Sonora is a great challenge to Baptist work, being one of the states of Mexico with the least Evangelical presence. Only 1% of the 1,000,000+ population of the state capital Hermosillo are Evangelical Christians. It is urgent that we make greater efforts to spread the Gospel of Jesus here. The state's mixture of prosperity with extreme poverty plus historic isolation by mountains, sea, and desert from the rest of Mexico and the US, has left it as something of a difficult frontier for Baptist work in Mexico.
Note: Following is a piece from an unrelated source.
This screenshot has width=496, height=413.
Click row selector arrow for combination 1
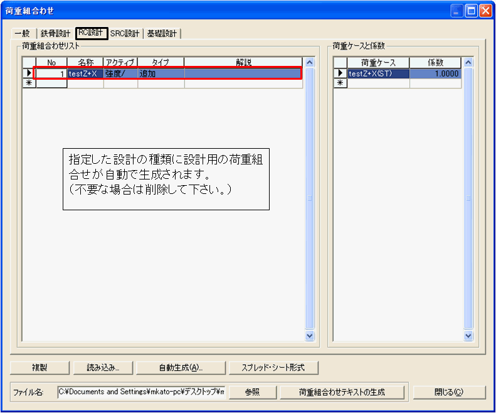click(29, 73)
JOIN US TO EVANGELIZE THE STATE OF SONORA
We thank God that for a recent revival of love and spirit of evangelism which is opening a new era of work and growth among our churches. The Antioch Baptist Convention of Sonora and its churches are receptive to cooperation and collaboration with churches, ministries, or conventions in the US or Canada for construction or evangelism trips, joint mission ventures, sister-church programs, or whatever else may be the Lord's will.
CONTACT US!
CONTACTS FOR MORE INFORMATION
Pastor Ignacio Alvarez, Antioch Baptist Convention, telephone (English) 01152-631-34926
Brother Rodolfo Andrade, Secretary, ABC, telephone (Spanish) 01152-625-09913
Brother Steven Washington, Promoter, ABC, Estebanw@rtn.uson.mx, telephone (English) 01152-623-70039
GLORIA A DIOS!
WHO WE ARE
Doctrinally, Baptists and all other traditional Evangelical
Christian churches in Mexico are conservative or fundamentalist in US terms. In a culture
where Protestants are a small ridiculed and often oppressed minority, liberal or
modernistic doctrines such as are common in the US would not survive. The churches of
our fellowship would certainly be considered fundamentalist in US terms, and are normal,
average Mexican Baptist churches.
In terms of origins or affiliations,
the Antioch Baptist Convention unites in fellowship several churches of convention
Baptist and independent Baptist origins plus oneor two churches of "Bible church" and
Conservatives Baptist origins. In the main these are churches in the city of Hermosillo
which by 1990 were no longer in very active contact and fellowship with whatever group
had initiated the work 30 or 40 years before. Even the churches supposedly members of
national Baptist organizations were essentially independent locally. By 1992-93 there had
developed a certain informal relationship in which the pastors met for fellowship
breakfasts and the churches participated together in certain events.
In
this period there came into being a major national law in the Republic of Mexico regarding
religious activities. The new law gave Evangelical groups both important new rights and
added responsibilities. One new requirement was that all local churches must be
registered with the government as members of some recognized organization of churches.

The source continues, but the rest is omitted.